## Requirement
After locating the line containing "You are a computer-use agent. Viewport: 608px", transcribe that line and all following lines exactly, stopping only at the end of the records.

(Collected data entries)
◇ ◇ ◇ ◇ ◇
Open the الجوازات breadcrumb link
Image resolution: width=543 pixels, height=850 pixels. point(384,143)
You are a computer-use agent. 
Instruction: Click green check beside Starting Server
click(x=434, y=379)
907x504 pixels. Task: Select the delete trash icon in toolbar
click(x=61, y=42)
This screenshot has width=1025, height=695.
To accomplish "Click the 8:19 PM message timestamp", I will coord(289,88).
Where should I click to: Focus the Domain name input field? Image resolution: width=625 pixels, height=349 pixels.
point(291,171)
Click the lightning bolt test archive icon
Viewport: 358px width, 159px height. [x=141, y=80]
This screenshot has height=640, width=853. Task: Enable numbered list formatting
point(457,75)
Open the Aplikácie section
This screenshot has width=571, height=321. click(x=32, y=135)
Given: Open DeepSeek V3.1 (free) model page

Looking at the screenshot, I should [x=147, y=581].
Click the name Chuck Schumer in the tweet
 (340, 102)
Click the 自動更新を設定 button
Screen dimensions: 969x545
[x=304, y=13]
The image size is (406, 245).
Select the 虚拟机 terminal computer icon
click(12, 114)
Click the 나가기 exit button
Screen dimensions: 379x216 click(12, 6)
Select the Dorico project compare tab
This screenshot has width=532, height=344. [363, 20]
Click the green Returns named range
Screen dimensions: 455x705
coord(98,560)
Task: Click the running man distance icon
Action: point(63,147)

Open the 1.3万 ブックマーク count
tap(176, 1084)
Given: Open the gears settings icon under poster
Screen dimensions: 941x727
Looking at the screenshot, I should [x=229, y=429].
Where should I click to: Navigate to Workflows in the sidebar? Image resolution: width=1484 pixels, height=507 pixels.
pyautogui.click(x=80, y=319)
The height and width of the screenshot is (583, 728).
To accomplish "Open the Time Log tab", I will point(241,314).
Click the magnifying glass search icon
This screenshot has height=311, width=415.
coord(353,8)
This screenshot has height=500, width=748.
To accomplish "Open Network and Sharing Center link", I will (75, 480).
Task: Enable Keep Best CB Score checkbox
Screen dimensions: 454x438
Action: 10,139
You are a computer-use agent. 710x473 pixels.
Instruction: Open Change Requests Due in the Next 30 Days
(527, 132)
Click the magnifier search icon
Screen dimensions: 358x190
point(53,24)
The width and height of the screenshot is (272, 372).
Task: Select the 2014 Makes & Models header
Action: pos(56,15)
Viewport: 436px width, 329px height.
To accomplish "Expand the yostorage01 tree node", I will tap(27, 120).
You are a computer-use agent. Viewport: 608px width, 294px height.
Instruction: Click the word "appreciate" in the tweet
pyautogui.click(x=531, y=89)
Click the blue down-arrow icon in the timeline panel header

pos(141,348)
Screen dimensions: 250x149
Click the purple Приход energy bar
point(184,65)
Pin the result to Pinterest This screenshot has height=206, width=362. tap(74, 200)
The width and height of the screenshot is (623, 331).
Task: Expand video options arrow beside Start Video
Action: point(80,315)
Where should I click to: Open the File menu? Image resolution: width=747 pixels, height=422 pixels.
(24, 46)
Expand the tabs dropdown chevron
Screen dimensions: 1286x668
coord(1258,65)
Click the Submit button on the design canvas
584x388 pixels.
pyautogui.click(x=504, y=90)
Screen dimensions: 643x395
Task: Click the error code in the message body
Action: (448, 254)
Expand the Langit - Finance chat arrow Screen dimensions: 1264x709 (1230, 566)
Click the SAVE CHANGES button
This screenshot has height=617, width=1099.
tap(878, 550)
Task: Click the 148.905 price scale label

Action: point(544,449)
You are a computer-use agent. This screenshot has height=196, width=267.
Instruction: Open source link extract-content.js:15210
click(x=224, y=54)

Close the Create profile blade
◇ ◇ ◇ ◇ ◇
## Expected answer
You are a computer-use agent. Viewport: 608px width, 294px height.
Instruction: Click the word "appreciate" in the tweet
pyautogui.click(x=531, y=89)
Click the blue down-arrow icon in the timeline panel header

pos(141,348)
Screen dimensions: 250x149
Click the purple Приход energy bar
point(184,65)
Pin the result to Pinterest This screenshot has height=206, width=362. tap(74, 200)
The width and height of the screenshot is (623, 331).
Task: Expand video options arrow beside Start Video
Action: point(80,315)
Where should I click to: Open the File menu? Image resolution: width=747 pixels, height=422 pixels.
(24, 46)
Expand the tabs dropdown chevron
Screen dimensions: 1286x668
coord(1258,65)
Click the Submit button on the design canvas
584x388 pixels.
pyautogui.click(x=504, y=90)
Screen dimensions: 643x395
Task: Click the error code in the message body
Action: (448, 254)
Expand the Langit - Finance chat arrow Screen dimensions: 1264x709 (1230, 566)
Click the SAVE CHANGES button
This screenshot has height=617, width=1099.
tap(878, 550)
Task: Click the 148.905 price scale label

Action: point(544,449)
You are a computer-use agent. This screenshot has height=196, width=267.
Instruction: Open source link extract-content.js:15210
click(x=224, y=54)

Close the Create profile blade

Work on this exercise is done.